Followings are SD-OCT pictures of one patient along with macular thickness map: (Figure 4, Figure 3, Figure 2, Figure 1)
Discussion
AIDS basically is a multi organ disorder. Patients with symptomatic HIV infection are having early onset of ocular manifestations10 where cotton wool spots and noninfectious retinopathies are commonest11 although CMV retinitis is not infrequent. The incidence rate of immune recovery uveitis (IRU) in HAART responders with CMV retinitis is reported to be 0.11 to 0.83 per person- year.12 Large retinal surface area involvement increases the risk of IRU. Previous cidofovir therapy is also a risk factor13 of this where extensive inflammatory changes like iritis, vitritis, macular edema and formation of epiretinal membrane happen14 thus resulting in severe visual impairment but concrete pathophysiology of immune recovery uveitis still not fully established although possible hypothesis is that after anti viral therapy once immune system is reconstituted, severe inflammatory reaction is generated against the residual cytomegalovirus antigen residing in retinal glial cells adjacent to retinal scars. Multimer et al proposed a role of CD8+ cells in vitreous in patients with IRU. Siqueria et al did not detect any CMV DNA by PCR in aqueous, vitreous of IRU patients. In spite of recent advances in therapeutic and diagnostic modalities there is no definite treatment regimen in macular edema in HIV patients treated with HAART therapy. Oral steroids and immunosuppressive therapy, periocular steroid therapy, oral acetazolamide, topical nonsteroidal anti-inflammatory drugs have been tried but most cases remain refractory and may need either intravitreal steroid like sustained released examethasone implant or pars plana vitrectomy where bulk of vitreous is removed causing reduction of inflammatory cytokines load. Intravitreal triamcinolone has been also tried but with limited success. The dexamethasone implant opposes inflammatory cascades for prolonged duration because drug is being released from the implant in a gradual manner causing presence of sustained concentration of steroid with in vitreous cavity. Hence IRU is being counteracted for longer time compared to other steroid preparation thus limiting macular edema.
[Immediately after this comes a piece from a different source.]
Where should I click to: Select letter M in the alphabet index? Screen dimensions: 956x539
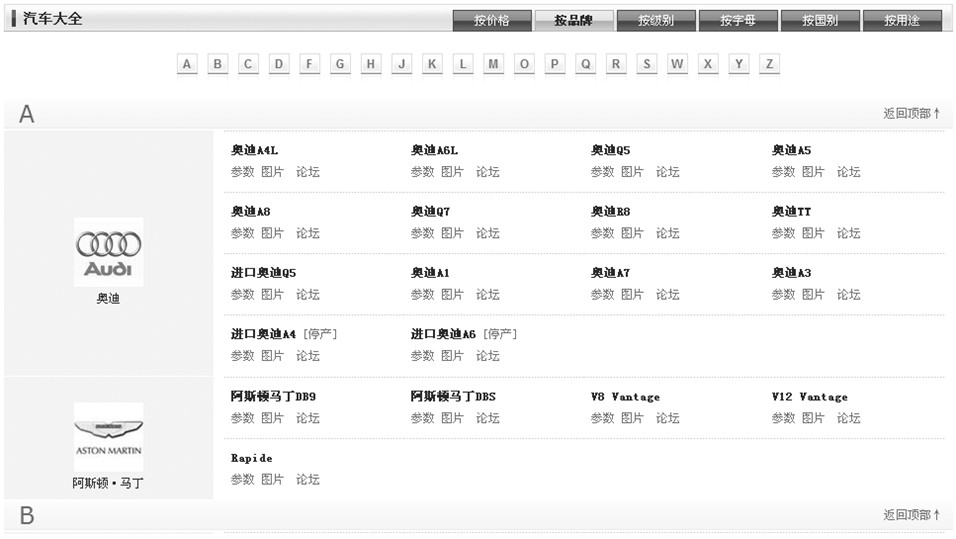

Though we have achieved exciting results about this therapy in HIV associated macular edema, these results should be monitored in our day to day clinical practice because recurrent episodes are frequent. Recurrence is the main concern of the ophthalmologists and it badly affects the final visual outcome.
Conclusion
HIV associated macular edema remains a constant threat to current days ophthalmologists as it jeopardizes the vision. Different treatment modalities are being advocated now including topical non steroidal anti inflammatory drugs, oral, periocular, topical steroids but intravitreal sustained release dexamethasone implant is a credible weapon to deal with this phenomenon. But recurrence in this case remains a headache to ophthalmologist which is very difficult to manage. Multicentered Prospective studies with larger patient number and longer duration are required to draw a firm conclusion.